Wie auch immer. Englisch stand auf dem Plan.

Eigentlich freute ich mich immer auf die Englischkurse, weil ich dann meine Ruhe vor Sienna und Jamie hatte. Zwischendurch konnte ich nämlich echt eine ruhigere Stunde vertragen, wenn Jamie mal wieder die übliche Quasselstrippe war – was eigentlich tagtäglich der Fall sein musste.

Doch heute verabschiedete ich mich von ihnen nur ungern und mit einem extremst flauen Gefühl im Magen, denn sie würden leider mit Spanisch beschäftigt sein. Ausgerechnet jetzt würden auch zwei der fünf Jungs aus der Clique in meinem Kurs sein – und auf die hatte ich gerade um diese Uhrzeit absolut keine Lust.

Beim Betreten des Klassenzimmers steuerte ich meinen üblichen Platz neben Tessa an. Sie hatte sich gelassen auf ihrem Stuhl zurückgelehnt und kaute gelangweilt auf ihrem Kaugummi herum. Ich warf ihr ein knappes Lächeln zu, worauf sie nur ihre Augenbrauen anhob.

"Und? Stimmen die Gerüchte?", erkundigte sie sich bei mir und musterte mich von der Seite. Sie beugte sich etwas vor und stützte den Kopf auf ihrer Hand ab, um mich genauer anschauen zu können.

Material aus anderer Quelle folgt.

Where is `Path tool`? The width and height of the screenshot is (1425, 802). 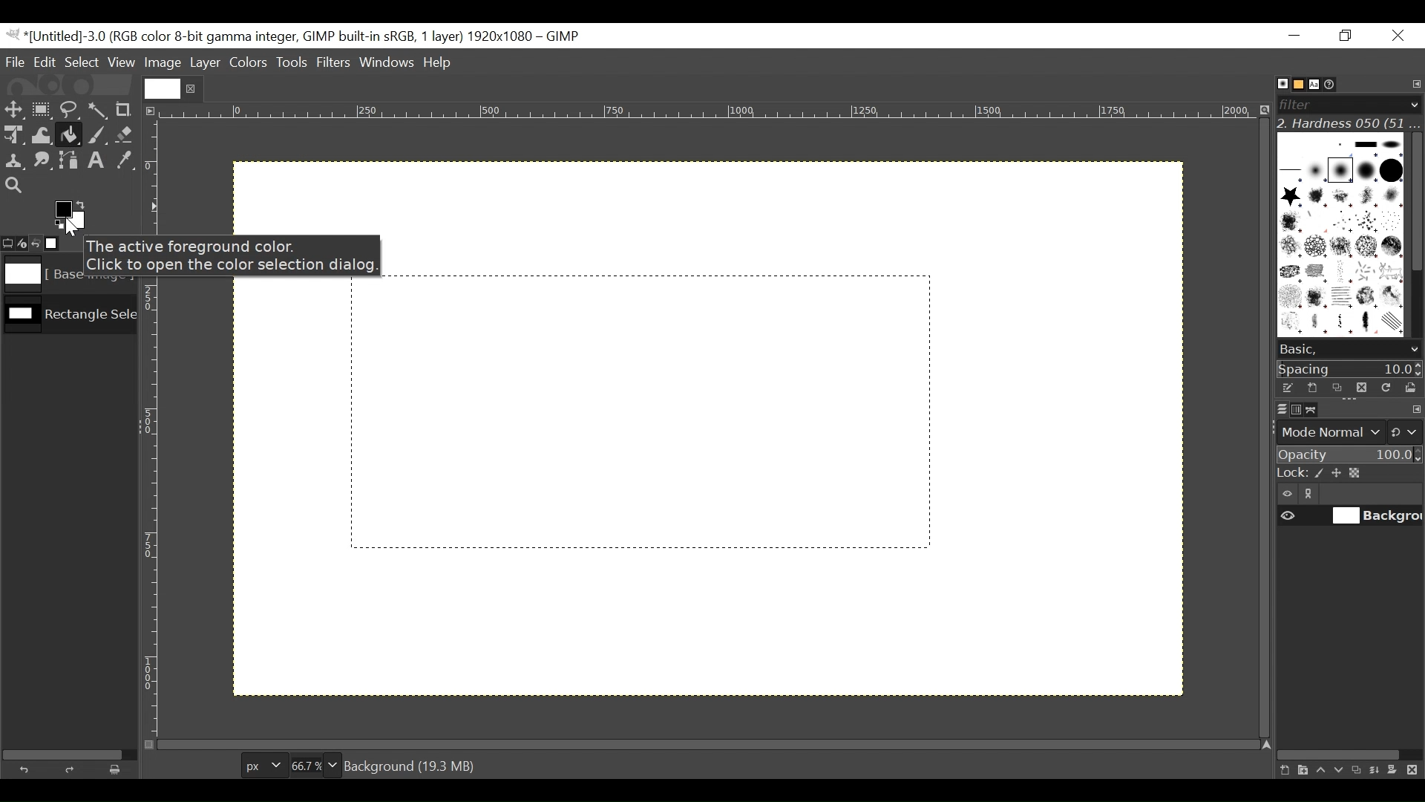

"Gerüchte? Welche Gerüchte denn?", stellte ich eine verwunderte Gegenfrage, die einen Hauch von Sarkasmus beinhaltete. Was auch immer sie über mich gehört haben sollte, konnte definitiv nicht wahr sein.

"Na, dass du das Haus abgefackelt hast." Tessa kaute schmatzend auf dem Kaugummi herum und blies eine kleine Blase, die sofort wieder zerplatzte. Eigentlich mochte ich das Mädchen total, weil sie so tiefenentspannt wirkte und ihr so ziemlich alles vollkommen egal war.

Wie kam sie jetzt aber bitte darauf, dass ich der Täter für den Brand sein sollte?

Anscheinend musste auch sie mitgekriegt haben, dass Tristan womöglich bald für unschuldig erklärt werden könnte. Selbst wenn sie es nicht gerade beabsichtigte, regte mich diese Frage heute übertrieben auf. Damit sie nicht weiter nachhakte, wandte ich mich an sie und sah ihr todernst in die Augen. "Nein, habe ich nicht."

"Ok." Sie nickte nur und lehnte sich wieder zurück. Gott, ich danke dir, dass sich dieses Mädchen so einfach abwimmeln ließ!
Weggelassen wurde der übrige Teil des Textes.